Una folla per l’addio a Giulio Mauri  Tutto il ciclismo, da Paolini a Ballerini
L’uscita del feretro dalla chiesa di San Michele a Cantù (Foto by Foto Bartesaghi)

Una folla per l’addio a Giulio Mauri

Tutto il ciclismo, da Paolini a Ballerini

Lo sport lariano riunito a San Michele per il giornalista, grande amante delle due ruote Marzorati: «Era una vero signore»

«Giulio è stato un uomo dalla grande morale, non ha mai alzato la voce, nemmeno quando poteva farlo» ha detto don Fidelmo Xodo nell’omelia per le esequie di Giulio Mauri, giornalista e da lunghi anni collaboratore de La Provincia.

A salutarlo nella chiesa di san Michele a Cantù, oltre alla moglie Lidia e alle figlie Simona e Alessandra, ai parenti e agli amici, tanti sportivi.

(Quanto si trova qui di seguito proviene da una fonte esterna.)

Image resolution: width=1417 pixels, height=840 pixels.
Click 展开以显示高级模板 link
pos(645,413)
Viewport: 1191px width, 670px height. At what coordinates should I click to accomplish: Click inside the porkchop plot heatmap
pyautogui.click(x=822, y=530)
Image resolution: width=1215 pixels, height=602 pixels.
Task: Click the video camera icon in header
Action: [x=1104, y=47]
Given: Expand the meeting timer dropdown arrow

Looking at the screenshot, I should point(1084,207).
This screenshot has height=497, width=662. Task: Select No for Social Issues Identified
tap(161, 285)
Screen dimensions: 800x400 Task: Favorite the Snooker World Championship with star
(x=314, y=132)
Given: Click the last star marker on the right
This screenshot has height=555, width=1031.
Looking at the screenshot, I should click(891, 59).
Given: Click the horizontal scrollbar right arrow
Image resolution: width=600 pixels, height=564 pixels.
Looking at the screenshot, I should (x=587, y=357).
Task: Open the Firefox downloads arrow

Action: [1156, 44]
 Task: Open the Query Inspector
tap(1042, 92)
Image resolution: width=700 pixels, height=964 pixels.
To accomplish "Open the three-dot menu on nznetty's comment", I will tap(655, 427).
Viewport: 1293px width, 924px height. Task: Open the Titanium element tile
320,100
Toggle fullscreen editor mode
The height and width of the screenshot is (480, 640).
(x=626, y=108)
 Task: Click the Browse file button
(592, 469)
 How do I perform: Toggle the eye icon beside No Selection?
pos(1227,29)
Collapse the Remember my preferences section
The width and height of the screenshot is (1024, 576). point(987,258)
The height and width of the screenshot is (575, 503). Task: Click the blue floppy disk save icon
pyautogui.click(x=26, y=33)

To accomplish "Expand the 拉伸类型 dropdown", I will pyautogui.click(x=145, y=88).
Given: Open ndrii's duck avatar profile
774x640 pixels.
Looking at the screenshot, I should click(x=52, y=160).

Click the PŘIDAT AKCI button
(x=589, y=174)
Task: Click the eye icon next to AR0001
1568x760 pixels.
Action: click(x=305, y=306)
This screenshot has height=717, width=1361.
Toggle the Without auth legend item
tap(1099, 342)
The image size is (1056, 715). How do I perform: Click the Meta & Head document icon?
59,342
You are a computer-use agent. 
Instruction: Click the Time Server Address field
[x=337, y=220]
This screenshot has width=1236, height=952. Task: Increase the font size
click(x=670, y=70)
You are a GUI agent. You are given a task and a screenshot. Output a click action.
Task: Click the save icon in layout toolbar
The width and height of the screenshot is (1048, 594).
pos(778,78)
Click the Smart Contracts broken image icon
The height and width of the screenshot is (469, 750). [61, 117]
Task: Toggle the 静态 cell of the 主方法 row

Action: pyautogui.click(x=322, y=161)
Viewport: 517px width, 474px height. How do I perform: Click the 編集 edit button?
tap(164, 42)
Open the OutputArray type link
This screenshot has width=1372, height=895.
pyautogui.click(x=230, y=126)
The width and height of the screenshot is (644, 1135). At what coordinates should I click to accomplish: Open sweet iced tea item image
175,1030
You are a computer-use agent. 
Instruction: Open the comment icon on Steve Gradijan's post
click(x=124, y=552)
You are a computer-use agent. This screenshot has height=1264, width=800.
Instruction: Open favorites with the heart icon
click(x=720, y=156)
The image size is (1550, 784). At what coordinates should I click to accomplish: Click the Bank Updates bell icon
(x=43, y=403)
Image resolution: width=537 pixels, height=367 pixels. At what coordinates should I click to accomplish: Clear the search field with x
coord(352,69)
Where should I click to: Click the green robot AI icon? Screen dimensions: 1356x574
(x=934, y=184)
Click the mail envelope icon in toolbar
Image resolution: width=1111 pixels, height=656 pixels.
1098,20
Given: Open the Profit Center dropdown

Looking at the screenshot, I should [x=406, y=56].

Da Pierluigi Marzorati al presidente del comitato provinciale di ciclismo Franco Bettoni, a Sergio, padre del compianto Fabio Casartelli, agli atleti in attività Luca Paolini e Mauro Ballerini, al campione olimpico a Roma 1960 Mario Vigna, che tra l’altro è un coetaneo di Mauri.